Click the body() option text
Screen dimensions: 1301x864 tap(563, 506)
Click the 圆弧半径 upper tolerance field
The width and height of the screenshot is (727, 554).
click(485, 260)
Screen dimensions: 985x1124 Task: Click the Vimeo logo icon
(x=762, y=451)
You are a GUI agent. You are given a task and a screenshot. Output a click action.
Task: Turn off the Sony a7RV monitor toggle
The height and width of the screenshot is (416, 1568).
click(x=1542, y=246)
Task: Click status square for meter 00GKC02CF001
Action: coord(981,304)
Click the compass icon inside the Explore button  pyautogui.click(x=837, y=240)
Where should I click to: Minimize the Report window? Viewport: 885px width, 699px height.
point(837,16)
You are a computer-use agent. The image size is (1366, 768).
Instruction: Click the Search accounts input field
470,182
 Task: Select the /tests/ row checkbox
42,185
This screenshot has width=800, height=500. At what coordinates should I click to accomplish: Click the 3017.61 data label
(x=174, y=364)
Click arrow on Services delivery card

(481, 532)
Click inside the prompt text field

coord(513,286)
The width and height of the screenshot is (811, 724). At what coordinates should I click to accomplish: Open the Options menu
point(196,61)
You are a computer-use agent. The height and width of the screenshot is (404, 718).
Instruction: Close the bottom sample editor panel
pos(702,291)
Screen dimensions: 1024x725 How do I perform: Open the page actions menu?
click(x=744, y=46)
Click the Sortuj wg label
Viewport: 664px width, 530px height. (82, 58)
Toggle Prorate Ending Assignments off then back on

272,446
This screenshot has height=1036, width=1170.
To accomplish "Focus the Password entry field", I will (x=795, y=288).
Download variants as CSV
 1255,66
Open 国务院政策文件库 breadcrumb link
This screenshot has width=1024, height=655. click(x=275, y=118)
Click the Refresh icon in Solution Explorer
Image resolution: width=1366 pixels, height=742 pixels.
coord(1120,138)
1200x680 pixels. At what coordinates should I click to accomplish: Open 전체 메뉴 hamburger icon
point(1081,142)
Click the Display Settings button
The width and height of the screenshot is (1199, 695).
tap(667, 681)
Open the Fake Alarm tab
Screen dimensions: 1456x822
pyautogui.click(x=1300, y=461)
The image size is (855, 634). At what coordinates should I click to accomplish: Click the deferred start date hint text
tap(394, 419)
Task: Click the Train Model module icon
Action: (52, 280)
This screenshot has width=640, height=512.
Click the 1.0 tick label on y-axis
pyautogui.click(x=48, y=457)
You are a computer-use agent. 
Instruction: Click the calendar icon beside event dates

=======

WHAT TO WORK ON: Reproduce the listing above, substituting "Command" for every occurrence of "Instruction" and leaving everything else unchanged.

THE RESULT:
Click the body() option text
Screen dimensions: 1301x864 tap(563, 506)
Click the 圆弧半径 upper tolerance field
The width and height of the screenshot is (727, 554).
click(485, 260)
Screen dimensions: 985x1124 Task: Click the Vimeo logo icon
(x=762, y=451)
You are a GUI agent. You are given a task and a screenshot. Output a click action.
Task: Turn off the Sony a7RV monitor toggle
The height and width of the screenshot is (416, 1568).
click(x=1542, y=246)
Task: Click status square for meter 00GKC02CF001
Action: coord(981,304)
Click the compass icon inside the Explore button  pyautogui.click(x=837, y=240)
Where should I click to: Minimize the Report window? Viewport: 885px width, 699px height.
point(837,16)
You are a computer-use agent. The image size is (1366, 768).
Command: Click the Search accounts input field
470,182
 Task: Select the /tests/ row checkbox
42,185
This screenshot has width=800, height=500. At what coordinates should I click to accomplish: Click the 3017.61 data label
(x=174, y=364)
Click arrow on Services delivery card

(481, 532)
Click inside the prompt text field

coord(513,286)
The width and height of the screenshot is (811, 724). At what coordinates should I click to accomplish: Open the Options menu
point(196,61)
You are a computer-use agent. The height and width of the screenshot is (404, 718).
Command: Close the bottom sample editor panel
pos(702,291)
Screen dimensions: 1024x725 How do I perform: Open the page actions menu?
click(x=744, y=46)
Click the Sortuj wg label
Viewport: 664px width, 530px height. (82, 58)
Toggle Prorate Ending Assignments off then back on

272,446
This screenshot has height=1036, width=1170.
To accomplish "Focus the Password entry field", I will (x=795, y=288).
Download variants as CSV
 1255,66
Open 国务院政策文件库 breadcrumb link
This screenshot has width=1024, height=655. click(x=275, y=118)
Click the Refresh icon in Solution Explorer
Image resolution: width=1366 pixels, height=742 pixels.
coord(1120,138)
1200x680 pixels. At what coordinates should I click to accomplish: Open 전체 메뉴 hamburger icon
point(1081,142)
Click the Display Settings button
The width and height of the screenshot is (1199, 695).
tap(667, 681)
Open the Fake Alarm tab
Screen dimensions: 1456x822
pyautogui.click(x=1300, y=461)
The image size is (855, 634). At what coordinates should I click to accomplish: Click the deferred start date hint text
tap(394, 419)
Task: Click the Train Model module icon
Action: (52, 280)
This screenshot has width=640, height=512.
Click the 1.0 tick label on y-axis
pyautogui.click(x=48, y=457)
You are a computer-use agent. 
Command: Click the calendar icon beside event dates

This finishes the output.